North Korean hackers target diplomats via GitHub spearphishing attack

North Korean threat actors have been linked to a coordinated cyber espionage campaign targeting diplomatic missions in South Korea between March and July 2025. This campaign involved at least 19 spear-phishing emails that impersonated trusted diplomatic contacts, aiming to lure embassy staff and foreign ministry personnel with convincing meeting invites, official letters, and event invitations. The attackers utilised GitHub, a platform typically associated with legitimate development, as a covert command-and-control channel. Trellix researchers Pham Duy Phuc and Alex Lanstein noted that the infection chains relied on trusted cloud storage solutions like Dropbox and Daum Cloud to deliver a variant of an open-source remote access trojan known as Xeno RAT, enabling the threat actors to take control of compromised systems.

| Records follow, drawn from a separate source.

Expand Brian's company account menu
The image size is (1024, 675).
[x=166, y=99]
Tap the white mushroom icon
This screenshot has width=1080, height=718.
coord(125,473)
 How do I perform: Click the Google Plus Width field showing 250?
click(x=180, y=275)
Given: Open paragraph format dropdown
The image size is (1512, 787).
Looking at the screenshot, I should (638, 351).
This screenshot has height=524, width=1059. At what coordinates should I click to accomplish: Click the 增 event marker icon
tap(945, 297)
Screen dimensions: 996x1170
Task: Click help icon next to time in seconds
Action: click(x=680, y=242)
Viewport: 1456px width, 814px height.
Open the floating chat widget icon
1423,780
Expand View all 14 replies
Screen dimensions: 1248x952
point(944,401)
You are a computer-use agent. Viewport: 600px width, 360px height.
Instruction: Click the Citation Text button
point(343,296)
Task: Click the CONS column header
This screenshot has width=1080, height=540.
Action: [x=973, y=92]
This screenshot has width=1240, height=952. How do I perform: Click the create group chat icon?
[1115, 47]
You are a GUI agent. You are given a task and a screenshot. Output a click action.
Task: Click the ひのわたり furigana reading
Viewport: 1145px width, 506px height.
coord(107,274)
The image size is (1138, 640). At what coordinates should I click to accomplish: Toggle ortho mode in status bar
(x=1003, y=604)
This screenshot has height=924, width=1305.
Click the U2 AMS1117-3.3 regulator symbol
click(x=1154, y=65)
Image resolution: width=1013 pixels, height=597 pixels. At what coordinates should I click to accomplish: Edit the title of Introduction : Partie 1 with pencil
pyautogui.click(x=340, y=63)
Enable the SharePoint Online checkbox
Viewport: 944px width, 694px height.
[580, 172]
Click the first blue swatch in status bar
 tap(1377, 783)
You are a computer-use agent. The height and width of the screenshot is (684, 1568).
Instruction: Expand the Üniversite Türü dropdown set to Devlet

The campaign is attributed to a North Korean hacking group called Kimsuky, which has been previously linked to phishing attacks using GitHub as a staging ground for a variant of Xeno RAT known as MoonPeak. Despite similarities in infrastructure and tactics, there are indications that some phishing attacks may align with China-based operatives. The emails were meticulously crafted to appear legitimate, often spoofing real diplomats or officials to entice recipients into opening password-protected malicious ZIP files hosted on platforms like Dropbox, Google Drive, or Daum. The messages were composed in multiple languages, including Korean, English, Persian, Arabic, French, and Russian. Trellix highlighted that the spear-phishing content mimicked authentic diplomatic correspondence, incorporating official signatures, diplomatic terminology, and references to real events, thereby enhancing the credibility of the attacks.